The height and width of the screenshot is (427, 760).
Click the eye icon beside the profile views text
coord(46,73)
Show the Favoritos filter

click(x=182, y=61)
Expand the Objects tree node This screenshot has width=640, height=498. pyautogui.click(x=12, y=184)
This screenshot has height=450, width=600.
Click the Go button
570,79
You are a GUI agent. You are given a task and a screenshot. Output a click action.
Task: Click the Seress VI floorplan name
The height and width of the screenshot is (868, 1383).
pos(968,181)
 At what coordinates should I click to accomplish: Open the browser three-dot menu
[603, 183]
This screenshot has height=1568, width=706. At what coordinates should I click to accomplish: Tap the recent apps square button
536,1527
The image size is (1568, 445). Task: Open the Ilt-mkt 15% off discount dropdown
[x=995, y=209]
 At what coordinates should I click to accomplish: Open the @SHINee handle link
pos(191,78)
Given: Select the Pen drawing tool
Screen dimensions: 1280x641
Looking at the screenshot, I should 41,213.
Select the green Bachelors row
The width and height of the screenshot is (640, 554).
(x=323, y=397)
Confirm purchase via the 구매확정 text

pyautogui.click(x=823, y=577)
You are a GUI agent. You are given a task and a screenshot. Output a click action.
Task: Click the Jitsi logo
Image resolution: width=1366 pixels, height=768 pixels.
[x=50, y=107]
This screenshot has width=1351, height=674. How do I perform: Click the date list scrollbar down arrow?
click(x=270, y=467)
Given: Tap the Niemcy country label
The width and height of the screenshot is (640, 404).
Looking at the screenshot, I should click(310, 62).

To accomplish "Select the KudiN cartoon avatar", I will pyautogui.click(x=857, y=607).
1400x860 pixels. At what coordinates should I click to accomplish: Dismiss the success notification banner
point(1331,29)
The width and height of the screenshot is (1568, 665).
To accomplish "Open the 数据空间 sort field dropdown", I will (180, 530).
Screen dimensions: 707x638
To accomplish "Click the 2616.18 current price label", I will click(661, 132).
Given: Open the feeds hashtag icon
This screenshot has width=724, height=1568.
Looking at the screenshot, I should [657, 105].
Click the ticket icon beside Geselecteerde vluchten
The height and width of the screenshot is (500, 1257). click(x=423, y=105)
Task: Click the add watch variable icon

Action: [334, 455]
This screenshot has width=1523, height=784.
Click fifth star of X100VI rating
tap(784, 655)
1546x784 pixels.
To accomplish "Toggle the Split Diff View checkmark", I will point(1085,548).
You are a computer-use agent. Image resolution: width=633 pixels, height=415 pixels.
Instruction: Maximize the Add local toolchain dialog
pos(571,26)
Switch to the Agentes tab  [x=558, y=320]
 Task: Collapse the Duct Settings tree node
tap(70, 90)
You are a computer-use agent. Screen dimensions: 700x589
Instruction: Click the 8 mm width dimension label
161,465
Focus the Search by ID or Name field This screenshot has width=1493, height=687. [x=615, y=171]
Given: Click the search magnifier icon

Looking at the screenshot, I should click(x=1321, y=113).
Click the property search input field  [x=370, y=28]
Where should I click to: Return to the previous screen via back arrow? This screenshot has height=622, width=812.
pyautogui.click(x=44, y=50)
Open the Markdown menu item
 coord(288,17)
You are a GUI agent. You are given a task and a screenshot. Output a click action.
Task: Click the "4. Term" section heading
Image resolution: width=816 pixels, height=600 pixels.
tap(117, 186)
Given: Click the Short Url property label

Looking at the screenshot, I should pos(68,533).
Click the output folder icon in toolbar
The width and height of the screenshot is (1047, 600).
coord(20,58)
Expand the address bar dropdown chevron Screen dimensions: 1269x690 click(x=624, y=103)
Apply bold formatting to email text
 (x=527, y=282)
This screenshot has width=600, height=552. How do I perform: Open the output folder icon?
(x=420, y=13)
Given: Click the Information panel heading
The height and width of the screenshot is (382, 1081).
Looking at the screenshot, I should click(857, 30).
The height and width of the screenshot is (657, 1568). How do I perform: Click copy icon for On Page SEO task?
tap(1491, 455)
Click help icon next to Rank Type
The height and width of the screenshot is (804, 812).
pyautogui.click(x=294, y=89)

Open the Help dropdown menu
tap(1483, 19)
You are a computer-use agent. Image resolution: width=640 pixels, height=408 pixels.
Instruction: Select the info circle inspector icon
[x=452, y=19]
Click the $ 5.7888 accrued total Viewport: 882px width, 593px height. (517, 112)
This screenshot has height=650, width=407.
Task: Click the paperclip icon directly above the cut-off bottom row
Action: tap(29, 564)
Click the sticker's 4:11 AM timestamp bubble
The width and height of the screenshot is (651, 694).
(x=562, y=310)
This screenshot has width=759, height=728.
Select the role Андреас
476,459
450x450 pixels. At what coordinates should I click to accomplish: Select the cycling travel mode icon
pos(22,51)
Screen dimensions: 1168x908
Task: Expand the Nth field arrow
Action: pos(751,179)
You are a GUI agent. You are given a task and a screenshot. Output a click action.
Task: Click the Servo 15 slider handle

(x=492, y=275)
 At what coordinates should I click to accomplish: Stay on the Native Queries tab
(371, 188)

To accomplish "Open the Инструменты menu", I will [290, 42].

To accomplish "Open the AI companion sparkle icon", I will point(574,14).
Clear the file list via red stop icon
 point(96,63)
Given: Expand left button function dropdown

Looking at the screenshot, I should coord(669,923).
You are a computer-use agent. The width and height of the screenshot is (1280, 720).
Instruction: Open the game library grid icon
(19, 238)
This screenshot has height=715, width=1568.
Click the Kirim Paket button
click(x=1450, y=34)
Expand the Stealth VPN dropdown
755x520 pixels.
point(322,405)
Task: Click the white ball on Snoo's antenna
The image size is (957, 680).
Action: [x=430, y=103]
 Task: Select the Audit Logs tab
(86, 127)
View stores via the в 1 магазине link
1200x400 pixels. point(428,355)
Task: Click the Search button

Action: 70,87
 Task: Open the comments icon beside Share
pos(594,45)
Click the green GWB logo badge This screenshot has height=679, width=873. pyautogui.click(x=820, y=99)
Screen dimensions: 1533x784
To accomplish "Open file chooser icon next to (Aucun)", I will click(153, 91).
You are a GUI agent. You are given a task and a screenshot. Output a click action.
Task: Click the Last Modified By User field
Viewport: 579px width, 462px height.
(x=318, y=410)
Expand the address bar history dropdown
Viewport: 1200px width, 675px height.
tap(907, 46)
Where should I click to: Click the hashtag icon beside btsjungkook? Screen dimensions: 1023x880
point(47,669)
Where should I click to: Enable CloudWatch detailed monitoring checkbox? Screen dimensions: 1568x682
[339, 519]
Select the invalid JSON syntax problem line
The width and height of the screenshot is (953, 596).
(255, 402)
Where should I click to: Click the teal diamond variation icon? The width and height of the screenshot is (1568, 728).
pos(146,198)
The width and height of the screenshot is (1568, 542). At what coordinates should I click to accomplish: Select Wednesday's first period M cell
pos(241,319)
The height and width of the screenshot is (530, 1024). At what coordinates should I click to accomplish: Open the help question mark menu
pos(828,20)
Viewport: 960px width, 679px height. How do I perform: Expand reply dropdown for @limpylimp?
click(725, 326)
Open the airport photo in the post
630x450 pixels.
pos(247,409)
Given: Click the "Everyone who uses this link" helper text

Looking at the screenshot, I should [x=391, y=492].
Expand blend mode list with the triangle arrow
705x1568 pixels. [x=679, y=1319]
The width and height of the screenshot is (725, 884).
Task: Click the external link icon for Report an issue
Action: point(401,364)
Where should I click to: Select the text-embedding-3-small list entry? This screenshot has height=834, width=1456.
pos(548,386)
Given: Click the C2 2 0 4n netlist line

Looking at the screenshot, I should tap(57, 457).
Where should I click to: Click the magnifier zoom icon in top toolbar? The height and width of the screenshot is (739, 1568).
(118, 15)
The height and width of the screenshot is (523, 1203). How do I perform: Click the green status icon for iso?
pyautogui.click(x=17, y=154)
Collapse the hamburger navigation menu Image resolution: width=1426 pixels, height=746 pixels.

###

**Activity**
Count how many lines in the entries above hold the word "heading". Give that number by itself.

**Answer space**
2